Write the entries out in full, matching them exactly.

^^^^

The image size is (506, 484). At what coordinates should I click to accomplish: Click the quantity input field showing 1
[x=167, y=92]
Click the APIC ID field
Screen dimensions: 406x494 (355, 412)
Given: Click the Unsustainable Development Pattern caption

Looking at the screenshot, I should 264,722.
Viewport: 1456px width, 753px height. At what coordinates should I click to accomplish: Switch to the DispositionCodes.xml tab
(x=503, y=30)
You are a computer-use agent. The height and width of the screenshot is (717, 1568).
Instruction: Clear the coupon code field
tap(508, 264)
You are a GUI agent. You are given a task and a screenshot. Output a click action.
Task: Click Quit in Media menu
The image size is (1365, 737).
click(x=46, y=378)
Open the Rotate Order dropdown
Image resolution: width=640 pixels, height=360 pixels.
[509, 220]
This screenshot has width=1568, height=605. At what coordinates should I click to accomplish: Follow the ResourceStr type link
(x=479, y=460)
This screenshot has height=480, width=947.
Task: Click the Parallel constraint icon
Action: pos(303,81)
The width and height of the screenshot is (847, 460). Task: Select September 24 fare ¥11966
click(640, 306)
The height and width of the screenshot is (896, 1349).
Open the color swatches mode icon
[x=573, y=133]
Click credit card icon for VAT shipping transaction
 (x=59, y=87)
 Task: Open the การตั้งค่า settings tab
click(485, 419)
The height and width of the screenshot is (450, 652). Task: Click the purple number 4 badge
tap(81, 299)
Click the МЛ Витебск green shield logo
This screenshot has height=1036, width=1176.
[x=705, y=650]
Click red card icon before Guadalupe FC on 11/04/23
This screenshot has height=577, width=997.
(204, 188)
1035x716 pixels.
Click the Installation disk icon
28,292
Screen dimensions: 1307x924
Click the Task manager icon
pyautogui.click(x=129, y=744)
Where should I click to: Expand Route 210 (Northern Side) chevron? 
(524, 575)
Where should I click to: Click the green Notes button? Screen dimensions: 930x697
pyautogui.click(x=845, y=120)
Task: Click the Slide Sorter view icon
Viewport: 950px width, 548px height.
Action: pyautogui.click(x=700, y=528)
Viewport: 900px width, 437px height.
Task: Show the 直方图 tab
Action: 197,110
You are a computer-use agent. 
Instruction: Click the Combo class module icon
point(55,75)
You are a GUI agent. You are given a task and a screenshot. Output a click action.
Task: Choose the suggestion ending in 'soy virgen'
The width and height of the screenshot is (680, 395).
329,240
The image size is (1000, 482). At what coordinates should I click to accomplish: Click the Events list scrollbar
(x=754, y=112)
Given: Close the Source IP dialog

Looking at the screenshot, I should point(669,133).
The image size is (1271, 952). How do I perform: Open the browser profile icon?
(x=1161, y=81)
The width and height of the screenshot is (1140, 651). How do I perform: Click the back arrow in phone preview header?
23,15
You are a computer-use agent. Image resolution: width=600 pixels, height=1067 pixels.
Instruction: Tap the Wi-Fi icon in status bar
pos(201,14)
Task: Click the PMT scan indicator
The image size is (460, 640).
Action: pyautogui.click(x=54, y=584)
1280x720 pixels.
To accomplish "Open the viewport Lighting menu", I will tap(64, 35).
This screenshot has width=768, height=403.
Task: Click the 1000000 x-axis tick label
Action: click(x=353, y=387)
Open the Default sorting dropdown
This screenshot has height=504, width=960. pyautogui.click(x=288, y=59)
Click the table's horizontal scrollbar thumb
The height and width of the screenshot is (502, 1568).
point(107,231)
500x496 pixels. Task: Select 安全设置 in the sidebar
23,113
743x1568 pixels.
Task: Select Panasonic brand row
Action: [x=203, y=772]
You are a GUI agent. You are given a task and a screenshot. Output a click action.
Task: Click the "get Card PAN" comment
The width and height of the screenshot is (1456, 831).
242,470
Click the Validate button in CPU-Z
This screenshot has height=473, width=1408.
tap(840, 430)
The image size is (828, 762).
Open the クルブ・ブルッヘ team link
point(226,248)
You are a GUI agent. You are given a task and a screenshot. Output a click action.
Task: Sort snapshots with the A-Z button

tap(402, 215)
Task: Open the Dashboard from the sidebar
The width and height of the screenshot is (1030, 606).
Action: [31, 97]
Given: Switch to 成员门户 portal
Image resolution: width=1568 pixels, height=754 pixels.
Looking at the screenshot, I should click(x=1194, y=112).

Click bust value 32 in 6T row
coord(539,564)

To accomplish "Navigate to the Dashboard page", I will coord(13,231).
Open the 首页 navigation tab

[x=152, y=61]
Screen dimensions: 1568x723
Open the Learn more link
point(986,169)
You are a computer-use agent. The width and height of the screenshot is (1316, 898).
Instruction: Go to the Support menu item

^^^^

▶ **FINISHED TASK**
The image size is (506, 484). At what coordinates should I click to accomplish: Click the quantity input field showing 1
[x=167, y=92]
Click the APIC ID field
Screen dimensions: 406x494 (355, 412)
Given: Click the Unsustainable Development Pattern caption

Looking at the screenshot, I should 264,722.
Viewport: 1456px width, 753px height. At what coordinates should I click to accomplish: Switch to the DispositionCodes.xml tab
(x=503, y=30)
You are a computer-use agent. The height and width of the screenshot is (717, 1568).
Instruction: Clear the coupon code field
tap(508, 264)
You are a GUI agent. You are given a task and a screenshot. Output a click action.
Task: Click Quit in Media menu
The image size is (1365, 737).
click(x=46, y=378)
Open the Rotate Order dropdown
Image resolution: width=640 pixels, height=360 pixels.
[509, 220]
This screenshot has width=1568, height=605. At what coordinates should I click to accomplish: Follow the ResourceStr type link
(x=479, y=460)
This screenshot has height=480, width=947.
Task: Click the Parallel constraint icon
Action: pos(303,81)
The width and height of the screenshot is (847, 460). Task: Select September 24 fare ¥11966
click(640, 306)
The height and width of the screenshot is (896, 1349).
Open the color swatches mode icon
[x=573, y=133]
Click credit card icon for VAT shipping transaction
 (x=59, y=87)
 Task: Open the การตั้งค่า settings tab
click(485, 419)
The height and width of the screenshot is (450, 652). Task: Click the purple number 4 badge
tap(81, 299)
Click the МЛ Витебск green shield logo
This screenshot has height=1036, width=1176.
[x=705, y=650]
Click red card icon before Guadalupe FC on 11/04/23
This screenshot has height=577, width=997.
(204, 188)
1035x716 pixels.
Click the Installation disk icon
28,292
Screen dimensions: 1307x924
Click the Task manager icon
pyautogui.click(x=129, y=744)
Where should I click to: Expand Route 210 (Northern Side) chevron? 
(524, 575)
Where should I click to: Click the green Notes button? Screen dimensions: 930x697
pyautogui.click(x=845, y=120)
Task: Click the Slide Sorter view icon
Viewport: 950px width, 548px height.
Action: pyautogui.click(x=700, y=528)
Viewport: 900px width, 437px height.
Task: Show the 直方图 tab
Action: 197,110
You are a computer-use agent. 
Instruction: Click the Combo class module icon
point(55,75)
You are a GUI agent. You are given a task and a screenshot. Output a click action.
Task: Choose the suggestion ending in 'soy virgen'
The width and height of the screenshot is (680, 395).
329,240
The image size is (1000, 482). At what coordinates should I click to accomplish: Click the Events list scrollbar
(x=754, y=112)
Given: Close the Source IP dialog

Looking at the screenshot, I should point(669,133).
The image size is (1271, 952). How do I perform: Open the browser profile icon?
(x=1161, y=81)
The width and height of the screenshot is (1140, 651). How do I perform: Click the back arrow in phone preview header?
23,15
You are a computer-use agent. Image resolution: width=600 pixels, height=1067 pixels.
Instruction: Tap the Wi-Fi icon in status bar
pos(201,14)
Task: Click the PMT scan indicator
The image size is (460, 640).
Action: pyautogui.click(x=54, y=584)
1280x720 pixels.
To accomplish "Open the viewport Lighting menu", I will tap(64, 35).
This screenshot has width=768, height=403.
Task: Click the 1000000 x-axis tick label
Action: click(x=353, y=387)
Open the Default sorting dropdown
This screenshot has height=504, width=960. pyautogui.click(x=288, y=59)
Click the table's horizontal scrollbar thumb
The height and width of the screenshot is (502, 1568).
point(107,231)
500x496 pixels. Task: Select 安全设置 in the sidebar
23,113
743x1568 pixels.
Task: Select Panasonic brand row
Action: [x=203, y=772]
You are a GUI agent. You are given a task and a screenshot. Output a click action.
Task: Click the "get Card PAN" comment
The width and height of the screenshot is (1456, 831).
242,470
Click the Validate button in CPU-Z
This screenshot has height=473, width=1408.
tap(840, 430)
The image size is (828, 762).
Open the クルブ・ブルッヘ team link
point(226,248)
You are a GUI agent. You are given a task and a screenshot. Output a click action.
Task: Sort snapshots with the A-Z button

tap(402, 215)
Task: Open the Dashboard from the sidebar
The width and height of the screenshot is (1030, 606).
Action: [31, 97]
Given: Switch to 成员门户 portal
Image resolution: width=1568 pixels, height=754 pixels.
Looking at the screenshot, I should click(x=1194, y=112).

Click bust value 32 in 6T row
coord(539,564)

To accomplish "Navigate to the Dashboard page", I will coord(13,231).
Open the 首页 navigation tab

[x=152, y=61]
Screen dimensions: 1568x723
Open the Learn more link
point(986,169)
You are a computer-use agent. The width and height of the screenshot is (1316, 898).
Instruction: Go to the Support menu item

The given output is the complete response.